Around Feb. 3, food service will open on the Floating Accommodation Facility (FAF) and COMRATS will begin. The current BAS allotment for all enlisted Sailors is $368.29 per month.
Some Sailors may be excited about the extra money in their coming paychecks, however, it is important that everyone budgets their money wisely.
“The big takeaway is this will require some budgeting on your end, as well as good self-awareness of how many meals per month you will be eating on board during work or duty days,” said Cmdr. Kerri Yarbrough, the supply officer aboard George Washington. “If you currently eat most meals on the ship while we’re in port and plan on using BAS to cover your food bill, you need to plan for the meals you eat on the ship, as well as the number of meals you will prepare for yourself in the barracks, or out in town.”
Although in essence, Sailors will be paid more while receiving BAS, they must be mindful of spending habits because all personnel will be required to pay for their meals.
“For those of you who are new to COMRATS, this will be a far different process than you are used to,” said Yarbrough. “All personnel will be required to pay for all meals, to include coffee and snacks using their Navy cash card.”
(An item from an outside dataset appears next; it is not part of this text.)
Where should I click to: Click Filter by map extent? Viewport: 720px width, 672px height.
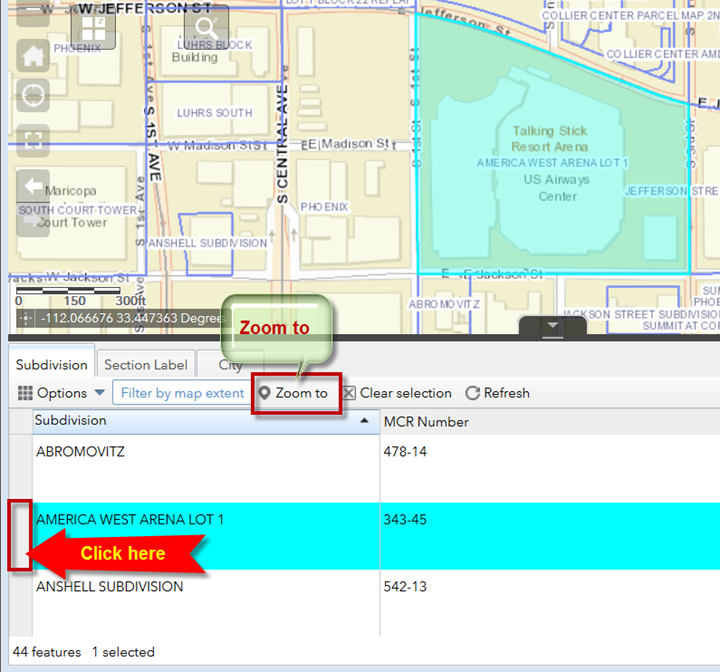pyautogui.click(x=182, y=393)

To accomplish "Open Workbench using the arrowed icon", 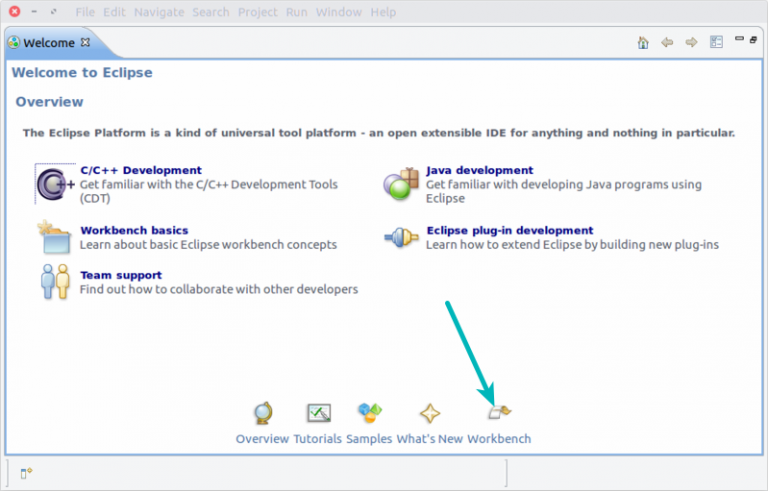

“In addition, there will no longer be grab-and-go fruit or cereal that Sailors can have at any time,” added Yarbrough. “This happens because in order to provide Sailors COMRATS, the Navy will no longer fund the ship for food.”
Meal rates on the FAF are as follows:
* Breakfast $3.45
* Lunch $5.55
* Dinner $4.85
“If you spend your entire BAS on meals on the ship, you could have in the range of 27 days of full breakfast, lunch and dinner on board,” said Yarbrough. “Please be careful, as other ships have seen Sailors spending far more than these rates out in town, and then finding themselves in a pinch, without enough money to buy food at the end of the pay cycle.”
While it is important to budget and prepare for the upcoming changes, Sailors should also be aware of the changes that will take place before COMRATS.
In preparation for RCOH, provisions for food service and vending machines will be heavily affected.
“S-2 Food Service Division typically holds $1 million worth of inventory on board,” said Yarbrough. “We are required to drop that by 90 percent by the time we transition to the barge. While we still strive to provide the highest quality meals, you may see a reduction in the variety served on any given day.”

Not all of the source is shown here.